La sua preghiera, anzitutto, lo spirito di orazione, il suo amore per la liturgia. Quando al mattino arrivava in ufficio, puntualissimo, alle ore 9:00, con una borsa di pelle scura in mano, il primo atto era una visita al SS.mo Sacramento, nella cappella interna di San Pio V, il nostro fondatore. Nell’intimità della penombra forse chiedeva a Dio luce e sostegno per l’immane compito che la Provvidenza gli aveva affidato: Prefetto della Congregazione per la Dottrina della Fede. Un ruolo che molti criticano, pochi invidiano e pochissimi accettano.

Manifestava la sua profonda spiritualità, la sua capacità di interpretare gli eventi alla luce della Parola di Dio, anche in altro modo. Nella stessa cappella, in qualche particolare ricorrenza, era solito celebrare la Santa Messa, alla presenza di Superiori e Officiali. Per noi, quella liturgia era una grazia e un onore che si trasformava in tangibile conforto in occasione di lutti familiari, quando era lui a celebrare la Messa di suffragio, manifestandoci la sua vicinanza e il suo affetto.
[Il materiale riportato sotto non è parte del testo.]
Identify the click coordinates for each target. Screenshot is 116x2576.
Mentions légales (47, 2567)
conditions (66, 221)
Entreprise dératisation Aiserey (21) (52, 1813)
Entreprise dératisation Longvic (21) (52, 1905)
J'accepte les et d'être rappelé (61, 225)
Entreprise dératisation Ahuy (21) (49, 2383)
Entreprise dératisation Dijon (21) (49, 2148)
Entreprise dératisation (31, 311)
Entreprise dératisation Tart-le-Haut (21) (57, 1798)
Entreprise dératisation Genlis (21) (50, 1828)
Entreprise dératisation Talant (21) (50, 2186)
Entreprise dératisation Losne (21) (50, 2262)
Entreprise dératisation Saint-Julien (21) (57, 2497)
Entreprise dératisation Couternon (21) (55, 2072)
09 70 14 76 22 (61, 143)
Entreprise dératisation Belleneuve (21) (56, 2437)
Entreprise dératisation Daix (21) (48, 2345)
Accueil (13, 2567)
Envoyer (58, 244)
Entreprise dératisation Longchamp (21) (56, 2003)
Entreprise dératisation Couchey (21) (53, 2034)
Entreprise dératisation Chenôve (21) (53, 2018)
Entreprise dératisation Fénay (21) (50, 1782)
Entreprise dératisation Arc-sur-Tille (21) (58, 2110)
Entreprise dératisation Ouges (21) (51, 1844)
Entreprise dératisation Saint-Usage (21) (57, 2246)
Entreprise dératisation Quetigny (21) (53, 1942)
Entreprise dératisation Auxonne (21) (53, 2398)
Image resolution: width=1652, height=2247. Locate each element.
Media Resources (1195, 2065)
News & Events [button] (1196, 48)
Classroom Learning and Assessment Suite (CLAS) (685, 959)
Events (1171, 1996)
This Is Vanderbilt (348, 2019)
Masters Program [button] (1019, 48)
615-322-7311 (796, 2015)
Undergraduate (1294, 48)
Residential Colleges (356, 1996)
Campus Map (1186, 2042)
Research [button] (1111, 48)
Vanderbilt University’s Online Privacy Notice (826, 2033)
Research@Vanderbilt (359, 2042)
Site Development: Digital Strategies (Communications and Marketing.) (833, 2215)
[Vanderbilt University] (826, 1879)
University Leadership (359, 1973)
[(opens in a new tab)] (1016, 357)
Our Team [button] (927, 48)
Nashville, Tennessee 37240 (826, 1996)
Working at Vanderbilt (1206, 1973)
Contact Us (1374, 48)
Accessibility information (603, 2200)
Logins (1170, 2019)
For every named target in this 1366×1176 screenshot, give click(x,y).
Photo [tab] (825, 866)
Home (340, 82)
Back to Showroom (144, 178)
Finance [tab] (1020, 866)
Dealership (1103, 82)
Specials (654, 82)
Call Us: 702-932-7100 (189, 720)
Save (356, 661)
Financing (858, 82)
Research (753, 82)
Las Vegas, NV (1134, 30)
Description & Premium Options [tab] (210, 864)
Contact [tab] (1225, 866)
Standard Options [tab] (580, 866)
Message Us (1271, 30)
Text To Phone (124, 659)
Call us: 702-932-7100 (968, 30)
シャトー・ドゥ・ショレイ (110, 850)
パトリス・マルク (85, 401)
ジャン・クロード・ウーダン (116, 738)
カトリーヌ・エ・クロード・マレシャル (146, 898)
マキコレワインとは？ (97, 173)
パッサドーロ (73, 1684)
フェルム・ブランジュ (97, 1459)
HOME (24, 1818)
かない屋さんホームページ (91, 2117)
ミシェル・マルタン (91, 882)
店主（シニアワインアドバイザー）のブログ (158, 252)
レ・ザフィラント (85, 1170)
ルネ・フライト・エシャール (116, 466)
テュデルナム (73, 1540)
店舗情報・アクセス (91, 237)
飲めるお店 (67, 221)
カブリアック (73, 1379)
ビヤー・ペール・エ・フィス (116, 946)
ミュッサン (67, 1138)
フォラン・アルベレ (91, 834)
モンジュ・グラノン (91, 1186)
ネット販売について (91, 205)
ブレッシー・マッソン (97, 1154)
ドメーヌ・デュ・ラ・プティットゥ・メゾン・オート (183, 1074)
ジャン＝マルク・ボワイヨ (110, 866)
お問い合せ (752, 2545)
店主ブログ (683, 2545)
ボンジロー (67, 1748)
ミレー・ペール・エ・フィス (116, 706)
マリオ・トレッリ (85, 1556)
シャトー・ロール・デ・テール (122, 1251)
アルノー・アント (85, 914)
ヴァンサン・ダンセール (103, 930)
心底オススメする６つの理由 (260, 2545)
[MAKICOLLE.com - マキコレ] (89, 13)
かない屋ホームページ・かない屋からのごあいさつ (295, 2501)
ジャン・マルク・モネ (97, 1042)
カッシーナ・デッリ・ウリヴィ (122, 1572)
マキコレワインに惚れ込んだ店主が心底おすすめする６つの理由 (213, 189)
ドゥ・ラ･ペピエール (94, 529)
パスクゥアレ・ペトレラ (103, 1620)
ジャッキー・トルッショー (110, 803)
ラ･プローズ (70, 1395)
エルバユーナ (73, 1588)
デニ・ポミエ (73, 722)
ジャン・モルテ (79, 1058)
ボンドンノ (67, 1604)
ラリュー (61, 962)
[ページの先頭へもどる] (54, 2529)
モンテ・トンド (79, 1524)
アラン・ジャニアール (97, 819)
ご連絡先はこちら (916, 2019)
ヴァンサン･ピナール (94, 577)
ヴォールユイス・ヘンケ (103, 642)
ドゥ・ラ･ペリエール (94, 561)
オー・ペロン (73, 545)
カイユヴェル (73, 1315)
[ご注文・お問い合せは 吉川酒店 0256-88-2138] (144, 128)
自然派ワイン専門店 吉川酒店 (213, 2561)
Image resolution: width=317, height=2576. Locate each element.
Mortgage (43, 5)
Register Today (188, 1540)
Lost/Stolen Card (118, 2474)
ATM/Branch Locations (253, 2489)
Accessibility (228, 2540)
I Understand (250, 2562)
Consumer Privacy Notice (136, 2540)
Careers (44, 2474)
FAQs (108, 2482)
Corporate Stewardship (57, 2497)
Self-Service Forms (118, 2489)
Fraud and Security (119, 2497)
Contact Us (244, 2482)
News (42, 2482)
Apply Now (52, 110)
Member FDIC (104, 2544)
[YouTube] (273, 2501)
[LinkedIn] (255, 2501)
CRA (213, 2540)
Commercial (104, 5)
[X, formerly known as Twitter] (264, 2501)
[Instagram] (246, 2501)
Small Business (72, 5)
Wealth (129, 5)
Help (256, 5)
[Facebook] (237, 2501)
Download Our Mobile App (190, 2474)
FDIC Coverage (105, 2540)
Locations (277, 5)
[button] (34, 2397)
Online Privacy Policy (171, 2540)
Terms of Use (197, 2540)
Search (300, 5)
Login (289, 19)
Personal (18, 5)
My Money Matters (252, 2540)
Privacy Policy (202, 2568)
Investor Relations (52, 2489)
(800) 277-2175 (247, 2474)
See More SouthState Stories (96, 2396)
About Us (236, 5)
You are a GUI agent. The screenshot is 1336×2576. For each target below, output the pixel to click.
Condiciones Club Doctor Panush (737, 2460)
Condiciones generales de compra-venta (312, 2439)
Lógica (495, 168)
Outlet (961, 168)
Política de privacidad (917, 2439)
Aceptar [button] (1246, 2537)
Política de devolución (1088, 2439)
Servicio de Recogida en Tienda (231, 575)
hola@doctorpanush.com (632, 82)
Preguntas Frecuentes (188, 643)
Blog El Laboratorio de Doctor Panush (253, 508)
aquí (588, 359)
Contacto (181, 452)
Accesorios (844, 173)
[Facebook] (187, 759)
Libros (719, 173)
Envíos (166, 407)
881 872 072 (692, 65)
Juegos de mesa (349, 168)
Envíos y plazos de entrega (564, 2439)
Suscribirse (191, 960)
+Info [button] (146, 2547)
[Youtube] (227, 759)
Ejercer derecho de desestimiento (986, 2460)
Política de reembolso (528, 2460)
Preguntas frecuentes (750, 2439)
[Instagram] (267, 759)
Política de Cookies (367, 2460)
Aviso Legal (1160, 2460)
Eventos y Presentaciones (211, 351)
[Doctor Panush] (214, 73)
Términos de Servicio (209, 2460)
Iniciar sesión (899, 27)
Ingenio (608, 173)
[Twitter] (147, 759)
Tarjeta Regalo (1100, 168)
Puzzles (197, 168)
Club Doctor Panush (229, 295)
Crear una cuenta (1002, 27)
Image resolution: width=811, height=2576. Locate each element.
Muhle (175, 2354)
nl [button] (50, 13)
Così è stato alla morte di mio padre. Pochi sanno che ogni giovedì, alle ore 7:00, celebrava la Messa nella cappella del Collegio Teutonico, in Vaticano, per i pellegrini di lingua tedesca. Una messa seguitissima, diffusa perfino in diretta dalla radio Bavarese. Una volta, mentre eravamo in visita al Sacro Speco di Subiaco, camminavo al suo fianco. Tra una battuta e l’altra, sfacciatamente, gli ho chiesto a che ora si alzasse la mattina. “Fino a qualche anno fa alle 5:00”, mi rispose affabile, “adesso che sento il peso degli anni mi sveglio alle 6:00. Soltanto così riesco a svolgere le pratiche di pietà: la Messa, la meditazione, la recita del breviario. La mia giornata non mi permette un attimo di pausa: incontri, riunioni, conferenze, scritti da rivedere, documenti da firmare”. Quest’uomo di fede, dalla spiritualità semplice e profonda al tempo stesso, non appariva mai agitato, né quando dirigeva le riunioni, né durante gli incontri con i Superiori Generali o altri Vescovi “problematici”. Sono stato sempre convinto che la sua serenità e calma esteriore fossero la conseguenza diretta della sua serenità di spirito, della sua amicizia con Dio.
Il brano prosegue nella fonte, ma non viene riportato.